How to prevent Anubias from rotting
- Provide adequate light
Anubias plants thrive in low to medium light. Just ensure that the aquarium receives appropriate lighting levels to support photosynthesis without causing excessive algae growth or shading.
- Proper placement
The rhizome should be exposed to the water to facilitate oxygenation and prevent decay. So when attaching Anubias plants to rocks, driftwood, or other hardscape elements, ensure that the rhizome is not buried in the substrate or covered by excessive amounts of gravel or decorations.
- Maintain great water quality
Regularly test the water parameters in your aquarium and maintain optimal conditions. Plus, perform regular water changes to remove accumulated toxins and maintain great water quality.
|Water temperature||72-82℉||Ammonia level||0 ppm|
|pH level||6.0-7.5||Nitrite level||0 ppm|
|Water hardness||3-7 dKH||Nitrate level||Less than 10-20 ppm|
- Balanced nutrient
While Anubias plants are generally low-maintenance, they still require essential nutrients for healthy growth. You can use a quality aquarium fertilizer or substrate that provides necessary nutrients such as iron, potassium, and trace elements.
- Avoid physical damage
Handle Anubias plants with care and avoid rough handling or pruning. Use clean and sterilized tools when trimming or maintaining the plants to prevent introducing pathogens or causing damage that could lead to rotting.
- Quarantine new plants
Before introducing new Anubias plants or any other aquatic plants to your main aquarium, quarantine them separately for a few weeks. This will help you identify and address any potential diseases or infections.

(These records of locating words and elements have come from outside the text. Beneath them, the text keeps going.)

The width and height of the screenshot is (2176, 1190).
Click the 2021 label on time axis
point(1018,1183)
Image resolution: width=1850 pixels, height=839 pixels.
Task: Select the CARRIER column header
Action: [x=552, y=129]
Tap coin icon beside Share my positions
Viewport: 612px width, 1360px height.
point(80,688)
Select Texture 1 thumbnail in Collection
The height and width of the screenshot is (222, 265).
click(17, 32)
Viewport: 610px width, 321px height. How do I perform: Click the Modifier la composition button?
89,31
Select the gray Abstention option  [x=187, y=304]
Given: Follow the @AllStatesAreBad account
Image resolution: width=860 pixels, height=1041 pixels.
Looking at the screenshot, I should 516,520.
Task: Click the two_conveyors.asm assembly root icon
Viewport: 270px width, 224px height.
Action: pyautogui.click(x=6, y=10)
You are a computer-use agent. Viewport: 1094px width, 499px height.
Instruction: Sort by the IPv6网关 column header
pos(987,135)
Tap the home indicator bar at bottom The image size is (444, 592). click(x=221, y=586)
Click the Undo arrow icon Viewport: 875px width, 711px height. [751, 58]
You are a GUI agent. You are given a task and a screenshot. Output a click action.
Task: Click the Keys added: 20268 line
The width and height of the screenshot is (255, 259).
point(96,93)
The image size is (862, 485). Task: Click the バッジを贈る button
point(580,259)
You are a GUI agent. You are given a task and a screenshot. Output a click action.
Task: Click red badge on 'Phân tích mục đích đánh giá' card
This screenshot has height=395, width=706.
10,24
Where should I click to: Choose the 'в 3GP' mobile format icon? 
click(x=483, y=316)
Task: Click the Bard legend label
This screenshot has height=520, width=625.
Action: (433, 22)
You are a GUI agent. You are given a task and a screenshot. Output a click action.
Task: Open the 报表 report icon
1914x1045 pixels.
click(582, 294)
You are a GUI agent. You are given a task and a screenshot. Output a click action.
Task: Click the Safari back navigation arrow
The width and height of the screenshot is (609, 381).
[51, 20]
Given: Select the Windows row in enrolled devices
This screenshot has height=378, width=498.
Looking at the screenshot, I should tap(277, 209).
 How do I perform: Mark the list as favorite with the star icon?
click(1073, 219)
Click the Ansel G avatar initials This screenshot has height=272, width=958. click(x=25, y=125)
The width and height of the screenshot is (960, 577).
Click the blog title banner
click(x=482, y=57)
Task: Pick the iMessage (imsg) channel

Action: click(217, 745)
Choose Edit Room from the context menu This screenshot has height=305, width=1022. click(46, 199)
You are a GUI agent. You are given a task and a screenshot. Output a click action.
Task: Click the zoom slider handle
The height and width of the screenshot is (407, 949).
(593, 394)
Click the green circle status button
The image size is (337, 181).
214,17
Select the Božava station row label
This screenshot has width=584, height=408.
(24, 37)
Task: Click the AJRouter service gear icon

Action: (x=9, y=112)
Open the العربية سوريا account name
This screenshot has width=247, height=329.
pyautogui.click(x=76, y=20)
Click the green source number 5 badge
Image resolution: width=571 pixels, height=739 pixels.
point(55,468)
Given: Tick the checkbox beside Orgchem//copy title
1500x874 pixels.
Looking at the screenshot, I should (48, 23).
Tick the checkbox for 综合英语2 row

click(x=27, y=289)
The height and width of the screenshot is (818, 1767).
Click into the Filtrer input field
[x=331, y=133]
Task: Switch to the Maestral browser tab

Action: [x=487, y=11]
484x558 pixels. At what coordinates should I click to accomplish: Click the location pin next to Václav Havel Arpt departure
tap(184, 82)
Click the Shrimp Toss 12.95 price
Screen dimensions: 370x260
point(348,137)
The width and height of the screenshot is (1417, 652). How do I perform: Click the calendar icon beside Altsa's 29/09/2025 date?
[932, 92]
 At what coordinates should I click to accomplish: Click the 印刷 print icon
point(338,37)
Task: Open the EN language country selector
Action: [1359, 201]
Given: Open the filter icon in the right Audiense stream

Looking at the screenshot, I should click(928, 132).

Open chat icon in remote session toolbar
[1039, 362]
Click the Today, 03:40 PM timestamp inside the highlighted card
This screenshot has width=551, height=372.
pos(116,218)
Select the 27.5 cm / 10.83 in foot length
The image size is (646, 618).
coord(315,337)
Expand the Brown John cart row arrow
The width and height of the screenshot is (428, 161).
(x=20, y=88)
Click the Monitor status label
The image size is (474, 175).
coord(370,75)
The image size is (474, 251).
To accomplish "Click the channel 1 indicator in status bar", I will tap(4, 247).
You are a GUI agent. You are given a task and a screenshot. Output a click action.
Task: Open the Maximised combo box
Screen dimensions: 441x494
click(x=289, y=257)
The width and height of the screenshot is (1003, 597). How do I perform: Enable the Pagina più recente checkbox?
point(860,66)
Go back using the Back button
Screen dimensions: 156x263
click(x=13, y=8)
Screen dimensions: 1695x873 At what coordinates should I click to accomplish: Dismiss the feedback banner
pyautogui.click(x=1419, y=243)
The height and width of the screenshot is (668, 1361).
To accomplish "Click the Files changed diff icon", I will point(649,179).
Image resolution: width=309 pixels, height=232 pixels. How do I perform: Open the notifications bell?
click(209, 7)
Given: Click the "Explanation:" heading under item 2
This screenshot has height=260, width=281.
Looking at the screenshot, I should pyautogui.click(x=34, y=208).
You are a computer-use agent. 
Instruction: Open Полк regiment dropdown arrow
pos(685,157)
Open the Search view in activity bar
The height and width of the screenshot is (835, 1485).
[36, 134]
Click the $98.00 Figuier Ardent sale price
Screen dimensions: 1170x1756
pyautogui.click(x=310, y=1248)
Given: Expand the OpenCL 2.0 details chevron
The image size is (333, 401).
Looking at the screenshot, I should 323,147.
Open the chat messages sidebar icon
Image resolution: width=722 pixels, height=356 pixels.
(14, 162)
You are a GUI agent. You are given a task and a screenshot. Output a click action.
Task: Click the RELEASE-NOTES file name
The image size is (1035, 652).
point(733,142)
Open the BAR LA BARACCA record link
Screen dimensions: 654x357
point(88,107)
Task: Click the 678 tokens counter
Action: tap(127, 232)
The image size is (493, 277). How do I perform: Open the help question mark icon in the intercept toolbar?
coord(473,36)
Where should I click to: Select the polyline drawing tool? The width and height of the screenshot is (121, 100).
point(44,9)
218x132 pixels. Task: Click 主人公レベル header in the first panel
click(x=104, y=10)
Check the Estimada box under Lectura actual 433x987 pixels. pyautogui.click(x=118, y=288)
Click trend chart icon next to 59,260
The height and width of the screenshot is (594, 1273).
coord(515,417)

Growing anubias aquarium plant
Growing Anubias plants in aquariums is relatively straightforward. Here are some tips for growing Anubias in your aquarium.
Choose healthy plants
Select healthy Anubias plants from a reputable source. Plants with vibrant, green leaves and an intact rhizome (thick stem) can be your first choice. Avoid plants with yellowing or damaged leaves, as they may be more susceptible to rot or other issues.
Anchor Anubias plants
Anubias plants should be anchored to rocks, driftwood, or other hardscape elements in the aquarium. Gently attach the plants by tying or using plant-safe glue. Take care not to damage the rhizome during this process.
Pruning and maintenance
Regularly trim yellowing or decaying leaves from the Anubias plants, which helps maintain their overall health and appearance. Furthermore, remove any debris or dead plant matter from the aquarium to prevent the buildup of harmful substances.
The final word
To conclude, Anubias plants need less maintenance, making them ideal for beginners. Aside from that, Anubias plants are generally not consumed by herbivorous fish or invertebrates due to their tough leaves. Just follow the tips mentioned in this article, and you can enjoy healthy and thriving Anubias plants in your aquarium.